**Target pointing data**
------------------------------
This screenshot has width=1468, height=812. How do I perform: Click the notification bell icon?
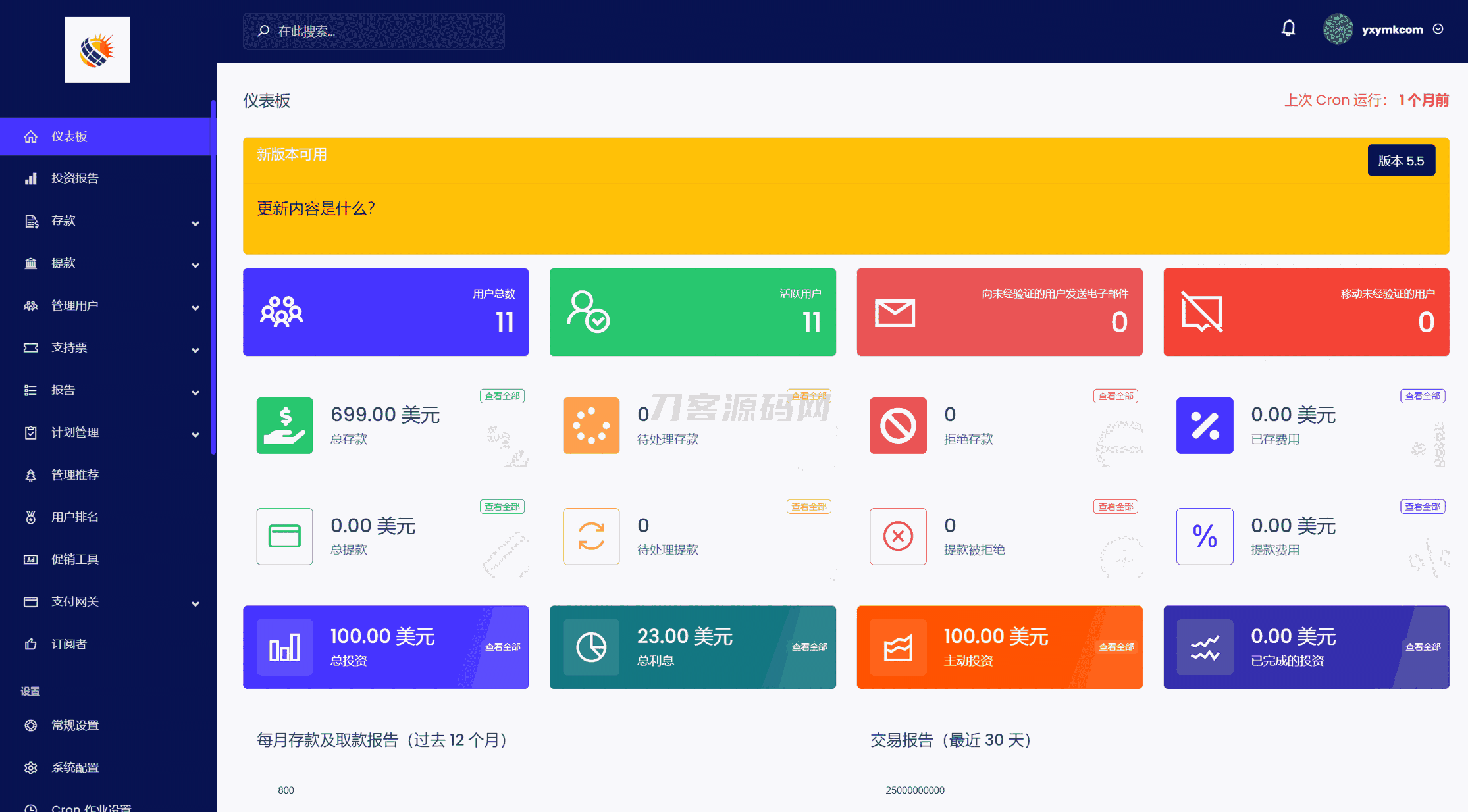pyautogui.click(x=1288, y=29)
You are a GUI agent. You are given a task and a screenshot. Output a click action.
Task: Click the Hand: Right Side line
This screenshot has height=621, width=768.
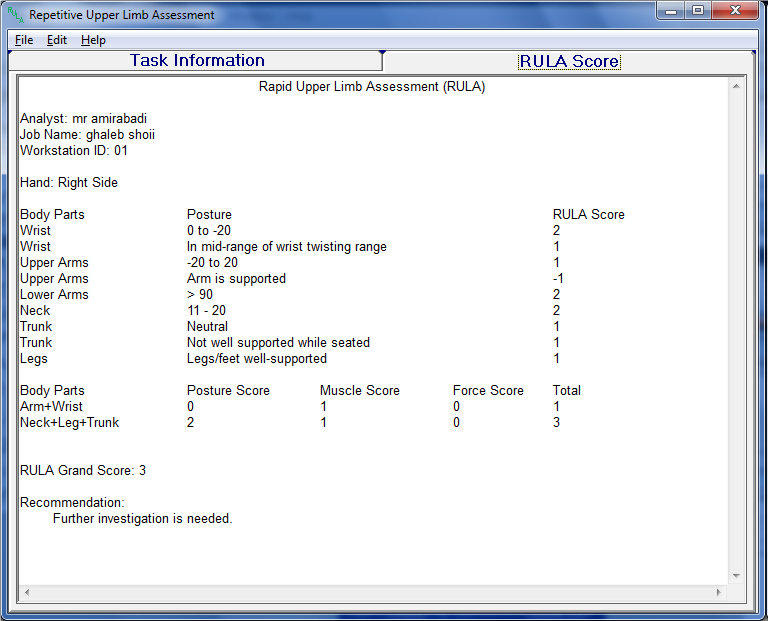pyautogui.click(x=69, y=183)
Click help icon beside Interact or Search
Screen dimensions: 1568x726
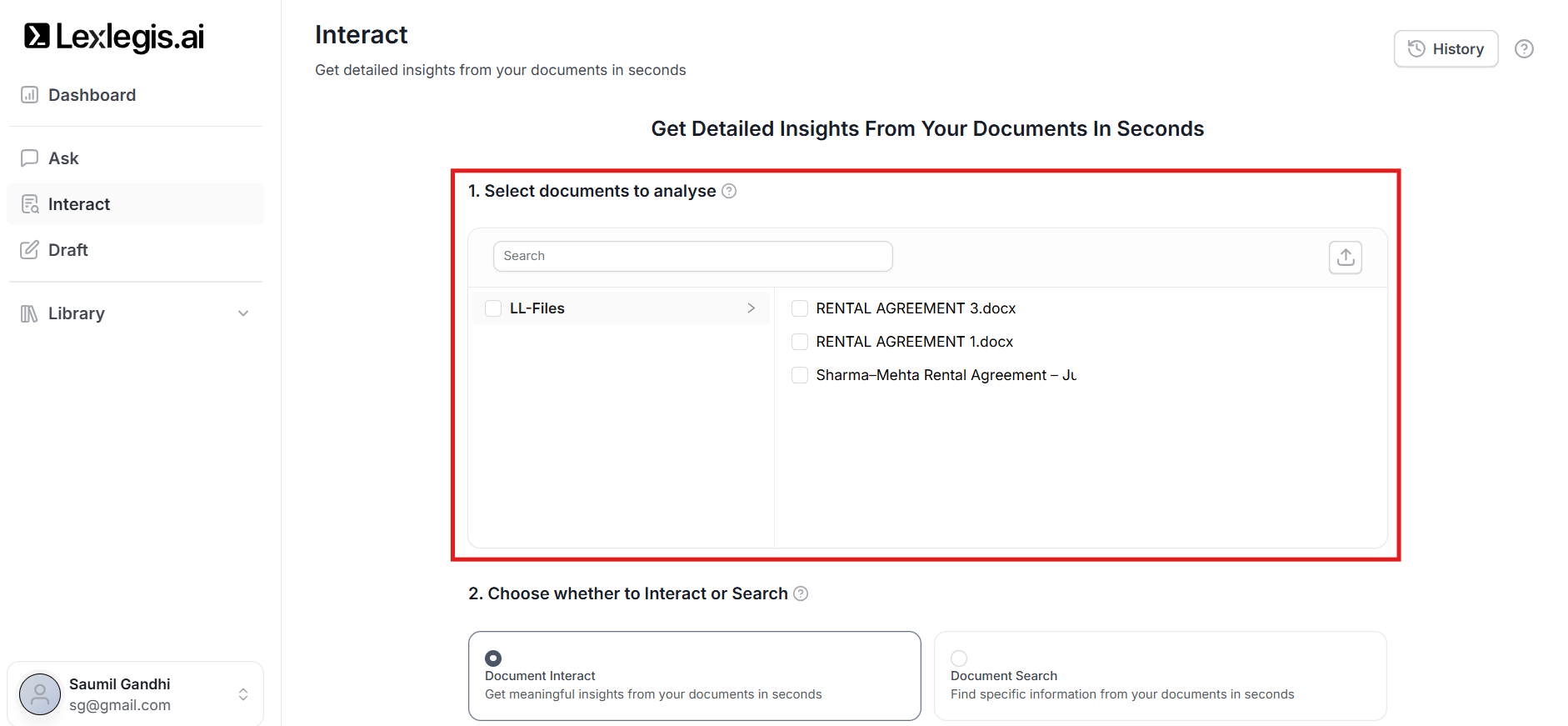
------------------------------
**TASK TO CARRY OUT**
Can you output all of the data above line for line, without the pictures?

**FINISHED EXERCISE**
This screenshot has width=1468, height=812. How do I perform: Click the notification bell icon?
pyautogui.click(x=1288, y=29)
You are a GUI agent. You are given a task and a screenshot. Output a click action.
Task: Click the Hand: Right Side line
This screenshot has height=621, width=768.
pyautogui.click(x=69, y=183)
Click help icon beside Interact or Search
Screen dimensions: 1568x726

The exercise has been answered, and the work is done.